**ABOUT THIS TASK**
All lines from the one containing "Souhrn údajů o léku (154, 55)" down to the one containing "consumo critico (700, 842)", both ends included, are to be given again exactly; omit the rest of the listing below.

**RECORDS FOR PROCESSING**
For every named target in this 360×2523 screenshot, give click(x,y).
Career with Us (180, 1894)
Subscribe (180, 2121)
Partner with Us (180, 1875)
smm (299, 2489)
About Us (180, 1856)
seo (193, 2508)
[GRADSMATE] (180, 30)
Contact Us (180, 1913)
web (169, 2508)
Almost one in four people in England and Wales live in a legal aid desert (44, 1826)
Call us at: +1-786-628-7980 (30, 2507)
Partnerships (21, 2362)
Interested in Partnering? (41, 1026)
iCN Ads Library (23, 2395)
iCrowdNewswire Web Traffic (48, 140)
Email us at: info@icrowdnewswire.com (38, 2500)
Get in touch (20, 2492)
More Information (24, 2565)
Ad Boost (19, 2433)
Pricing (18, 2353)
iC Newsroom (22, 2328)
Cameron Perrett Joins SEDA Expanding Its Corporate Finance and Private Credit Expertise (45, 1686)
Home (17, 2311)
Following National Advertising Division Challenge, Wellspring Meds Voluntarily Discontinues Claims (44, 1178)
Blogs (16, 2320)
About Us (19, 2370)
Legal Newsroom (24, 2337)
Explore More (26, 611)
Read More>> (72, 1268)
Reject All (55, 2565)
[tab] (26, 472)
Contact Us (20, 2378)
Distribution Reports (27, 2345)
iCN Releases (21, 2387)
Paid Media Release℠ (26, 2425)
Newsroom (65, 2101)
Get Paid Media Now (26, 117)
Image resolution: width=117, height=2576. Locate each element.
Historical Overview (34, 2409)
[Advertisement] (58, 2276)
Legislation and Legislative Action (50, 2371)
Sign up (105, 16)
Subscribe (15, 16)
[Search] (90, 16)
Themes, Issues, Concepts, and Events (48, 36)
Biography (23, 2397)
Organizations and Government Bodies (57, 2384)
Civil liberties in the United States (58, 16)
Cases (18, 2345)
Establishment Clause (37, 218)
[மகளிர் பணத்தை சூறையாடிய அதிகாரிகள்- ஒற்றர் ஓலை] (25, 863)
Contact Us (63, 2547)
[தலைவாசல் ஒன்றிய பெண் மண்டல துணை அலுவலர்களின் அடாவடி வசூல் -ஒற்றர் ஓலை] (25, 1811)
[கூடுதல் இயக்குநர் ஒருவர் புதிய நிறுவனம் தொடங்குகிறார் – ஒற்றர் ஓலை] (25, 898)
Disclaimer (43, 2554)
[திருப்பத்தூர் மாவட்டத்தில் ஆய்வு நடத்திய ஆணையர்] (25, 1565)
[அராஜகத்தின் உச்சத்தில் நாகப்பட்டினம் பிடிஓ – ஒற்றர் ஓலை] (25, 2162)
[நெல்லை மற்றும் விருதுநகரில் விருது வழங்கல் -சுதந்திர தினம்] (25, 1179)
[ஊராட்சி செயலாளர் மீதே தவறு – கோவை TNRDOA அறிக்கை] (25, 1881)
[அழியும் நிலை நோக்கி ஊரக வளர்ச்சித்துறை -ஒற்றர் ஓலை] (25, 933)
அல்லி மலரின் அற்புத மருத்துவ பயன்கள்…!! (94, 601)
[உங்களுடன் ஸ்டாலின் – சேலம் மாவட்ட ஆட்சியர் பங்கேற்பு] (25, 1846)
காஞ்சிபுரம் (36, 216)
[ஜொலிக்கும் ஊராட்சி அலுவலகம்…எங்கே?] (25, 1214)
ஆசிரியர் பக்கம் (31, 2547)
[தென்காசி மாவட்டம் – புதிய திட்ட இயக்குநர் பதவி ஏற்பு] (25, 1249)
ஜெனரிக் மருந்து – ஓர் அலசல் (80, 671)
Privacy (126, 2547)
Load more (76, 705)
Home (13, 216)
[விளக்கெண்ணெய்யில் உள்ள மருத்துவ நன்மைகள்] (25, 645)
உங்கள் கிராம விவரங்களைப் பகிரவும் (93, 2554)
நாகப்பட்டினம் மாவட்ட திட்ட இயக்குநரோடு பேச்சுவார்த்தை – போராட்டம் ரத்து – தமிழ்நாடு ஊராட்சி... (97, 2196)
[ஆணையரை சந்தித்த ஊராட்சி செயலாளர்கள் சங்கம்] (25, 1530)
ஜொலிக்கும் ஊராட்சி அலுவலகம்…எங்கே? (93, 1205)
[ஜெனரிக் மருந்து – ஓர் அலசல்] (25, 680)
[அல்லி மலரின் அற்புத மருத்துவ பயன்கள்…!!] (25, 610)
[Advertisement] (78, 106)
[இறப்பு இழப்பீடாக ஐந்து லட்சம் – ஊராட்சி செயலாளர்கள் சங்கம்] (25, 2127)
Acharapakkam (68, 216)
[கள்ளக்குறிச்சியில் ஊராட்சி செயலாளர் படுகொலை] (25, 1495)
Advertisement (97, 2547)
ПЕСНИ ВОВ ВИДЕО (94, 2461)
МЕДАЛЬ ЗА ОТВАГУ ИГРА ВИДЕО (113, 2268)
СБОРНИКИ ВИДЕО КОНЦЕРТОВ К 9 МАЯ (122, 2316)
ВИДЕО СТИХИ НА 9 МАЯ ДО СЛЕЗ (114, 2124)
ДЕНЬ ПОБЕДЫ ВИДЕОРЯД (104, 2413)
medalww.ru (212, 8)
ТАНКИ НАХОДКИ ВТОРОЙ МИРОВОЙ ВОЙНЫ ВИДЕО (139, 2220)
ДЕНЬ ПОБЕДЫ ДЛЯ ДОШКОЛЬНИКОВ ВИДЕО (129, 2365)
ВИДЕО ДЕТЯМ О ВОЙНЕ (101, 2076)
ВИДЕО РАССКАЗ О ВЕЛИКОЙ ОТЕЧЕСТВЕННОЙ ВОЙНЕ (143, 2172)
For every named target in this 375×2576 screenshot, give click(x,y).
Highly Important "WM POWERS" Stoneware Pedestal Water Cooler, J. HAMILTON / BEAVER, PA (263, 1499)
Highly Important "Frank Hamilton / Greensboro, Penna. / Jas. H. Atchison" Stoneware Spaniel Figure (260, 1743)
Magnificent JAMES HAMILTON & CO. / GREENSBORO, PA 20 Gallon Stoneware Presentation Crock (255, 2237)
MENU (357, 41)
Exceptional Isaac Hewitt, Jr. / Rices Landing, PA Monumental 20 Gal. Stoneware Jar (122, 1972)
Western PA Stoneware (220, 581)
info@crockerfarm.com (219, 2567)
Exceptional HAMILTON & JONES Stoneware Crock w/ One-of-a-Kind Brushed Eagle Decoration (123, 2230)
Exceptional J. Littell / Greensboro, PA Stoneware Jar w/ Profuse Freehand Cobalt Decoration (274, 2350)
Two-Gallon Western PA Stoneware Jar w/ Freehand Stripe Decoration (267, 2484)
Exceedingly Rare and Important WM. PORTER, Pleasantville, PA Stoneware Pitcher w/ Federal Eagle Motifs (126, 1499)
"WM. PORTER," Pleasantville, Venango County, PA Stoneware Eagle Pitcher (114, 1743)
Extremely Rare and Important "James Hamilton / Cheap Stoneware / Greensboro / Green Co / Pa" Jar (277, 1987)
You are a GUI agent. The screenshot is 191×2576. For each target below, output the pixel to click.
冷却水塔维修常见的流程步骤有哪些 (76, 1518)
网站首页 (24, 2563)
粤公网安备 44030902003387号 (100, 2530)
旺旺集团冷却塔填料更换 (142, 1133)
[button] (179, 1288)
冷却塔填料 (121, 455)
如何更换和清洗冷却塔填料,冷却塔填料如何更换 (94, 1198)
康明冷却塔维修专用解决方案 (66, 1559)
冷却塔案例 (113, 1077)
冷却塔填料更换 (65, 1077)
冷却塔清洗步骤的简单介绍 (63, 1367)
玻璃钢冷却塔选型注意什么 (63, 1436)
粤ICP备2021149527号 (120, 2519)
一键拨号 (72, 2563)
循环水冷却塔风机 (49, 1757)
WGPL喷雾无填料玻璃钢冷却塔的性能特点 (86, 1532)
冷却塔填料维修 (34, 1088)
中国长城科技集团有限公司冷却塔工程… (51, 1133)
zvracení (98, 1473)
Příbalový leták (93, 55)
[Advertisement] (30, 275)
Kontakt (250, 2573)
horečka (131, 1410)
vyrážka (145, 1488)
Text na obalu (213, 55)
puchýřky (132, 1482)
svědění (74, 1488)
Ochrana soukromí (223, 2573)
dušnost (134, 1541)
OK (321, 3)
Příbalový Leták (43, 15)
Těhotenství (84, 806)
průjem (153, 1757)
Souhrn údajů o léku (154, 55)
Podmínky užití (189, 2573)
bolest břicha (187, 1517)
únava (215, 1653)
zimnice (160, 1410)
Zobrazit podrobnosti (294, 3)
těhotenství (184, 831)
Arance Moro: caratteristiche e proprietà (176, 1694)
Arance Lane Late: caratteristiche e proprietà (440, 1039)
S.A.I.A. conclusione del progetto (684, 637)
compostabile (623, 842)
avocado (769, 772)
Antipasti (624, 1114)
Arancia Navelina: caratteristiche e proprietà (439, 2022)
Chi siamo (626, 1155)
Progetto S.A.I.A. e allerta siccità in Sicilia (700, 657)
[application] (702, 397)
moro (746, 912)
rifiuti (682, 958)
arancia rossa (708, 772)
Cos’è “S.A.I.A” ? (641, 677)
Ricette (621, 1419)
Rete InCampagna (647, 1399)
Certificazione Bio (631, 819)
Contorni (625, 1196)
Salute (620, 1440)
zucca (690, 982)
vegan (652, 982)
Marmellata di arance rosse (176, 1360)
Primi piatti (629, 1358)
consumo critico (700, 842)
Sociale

**REPLY**
Souhrn údajů o léku (154, 55)
Podmínky užití (189, 2573)
bolest břicha (187, 1517)
únava (215, 1653)
zimnice (160, 1410)
Zobrazit podrobnosti (294, 3)
těhotenství (184, 831)
Arance Moro: caratteristiche e proprietà (176, 1694)
Arance Lane Late: caratteristiche e proprietà (440, 1039)
S.A.I.A. conclusione del progetto (684, 637)
compostabile (623, 842)
avocado (769, 772)
Antipasti (624, 1114)
Arancia Navelina: caratteristiche e proprietà (439, 2022)
Chi siamo (626, 1155)
Progetto S.A.I.A. e allerta siccità in Sicilia (700, 657)
[application] (702, 397)
moro (746, 912)
rifiuti (682, 958)
arancia rossa (708, 772)
Cos’è “S.A.I.A” ? (641, 677)
Ricette (621, 1419)
Rete InCampagna (647, 1399)
Certificazione Bio (631, 819)
Contorni (625, 1196)
Salute (620, 1440)
zucca (690, 982)
vegan (652, 982)
Marmellata di arance rosse (176, 1360)
Primi piatti (629, 1358)
consumo critico (700, 842)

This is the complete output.